Joint injuries are increasingly common and initiate a degenerative cascade in the cartilage extracellular matrix. Chondrocytes experience both intra- and extra-cellular changes during the initial phases of this process, including inflammatory activation and morphological change, initiating a catabolic feedback cycle that progresses toward osteoarthritis (OA). However, the link between this early morphological spreading and susceptibility to future inflammatory events is unclear. Thus, the objective of this study was to explore the implications of cellular spreading on early inflammatory activation.

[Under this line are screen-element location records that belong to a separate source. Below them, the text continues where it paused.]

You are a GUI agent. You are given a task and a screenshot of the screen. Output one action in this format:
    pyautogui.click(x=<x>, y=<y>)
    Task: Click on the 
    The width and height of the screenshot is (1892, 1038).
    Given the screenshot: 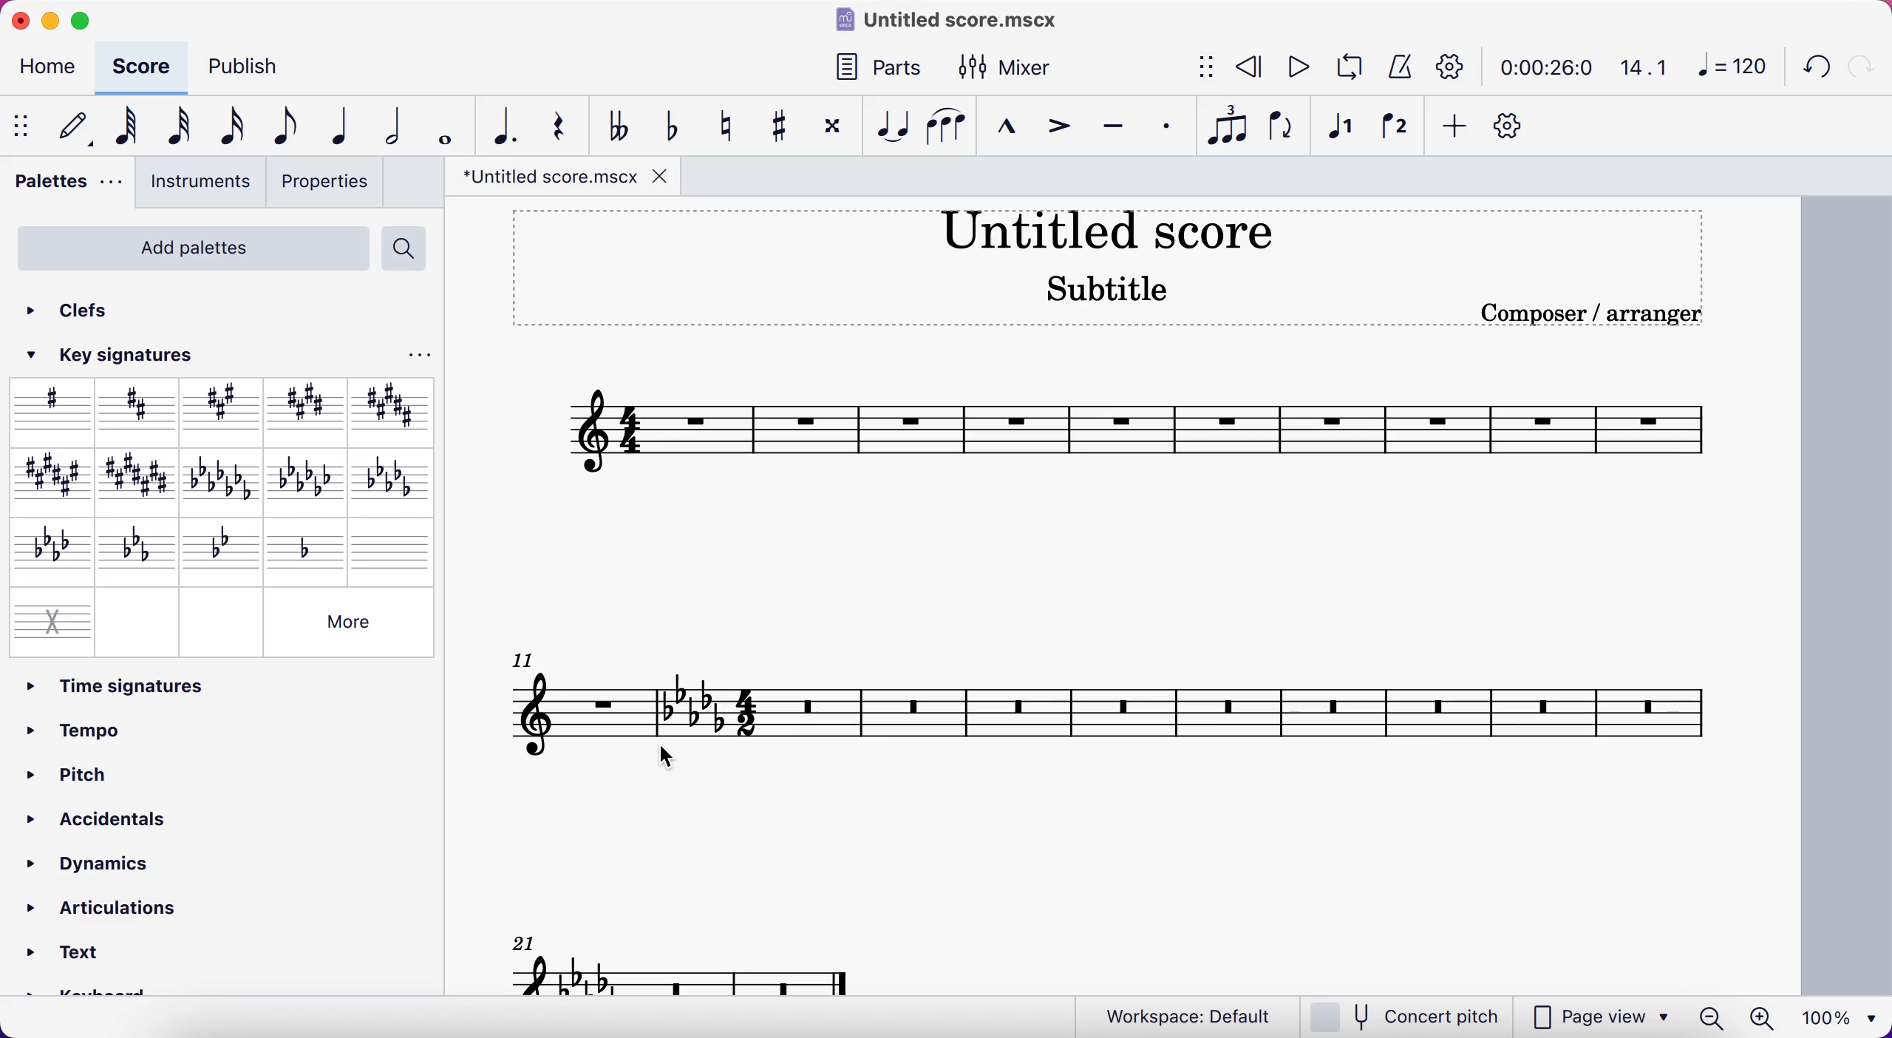 What is the action you would take?
    pyautogui.click(x=350, y=621)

First, we treated bovine cartilage explants with control or degenerative media for 2 weeks and established early chondrocyte spreading and extracellular matrix loss around chondrocytes. Next, we either seeded chondrocytes on or encapsulated them within gelatin hydrogels of different stiffnesses to allow different degrees of spreading, followed by a short (2 h) inflammatory stimulus to measure inflammatory activation (NF-κB). We found in 2D that stiffer substrates led to greater chondrocyte spreading and NF-κB nuclear localization; however, in 3D, this trend was reversed, with the greatest spreading and activation in cells in the softest hydrogels. Finally, we investigated how hyaluronic acid hydrogel incorporation into these environments could impact this spreading-inflammtory activation relationship, showing that augmentation with HA reduced both facets. In conclusion, chondrocyte spreading, especially in 3D, is linked with reduced matrix stiffness, and this can make chondrocytes more susceptible to inflammation. Thus, future therapies should seek to address not only the inflammation in the joint but also to restore chondrocyte morphology and microenvironmental properties.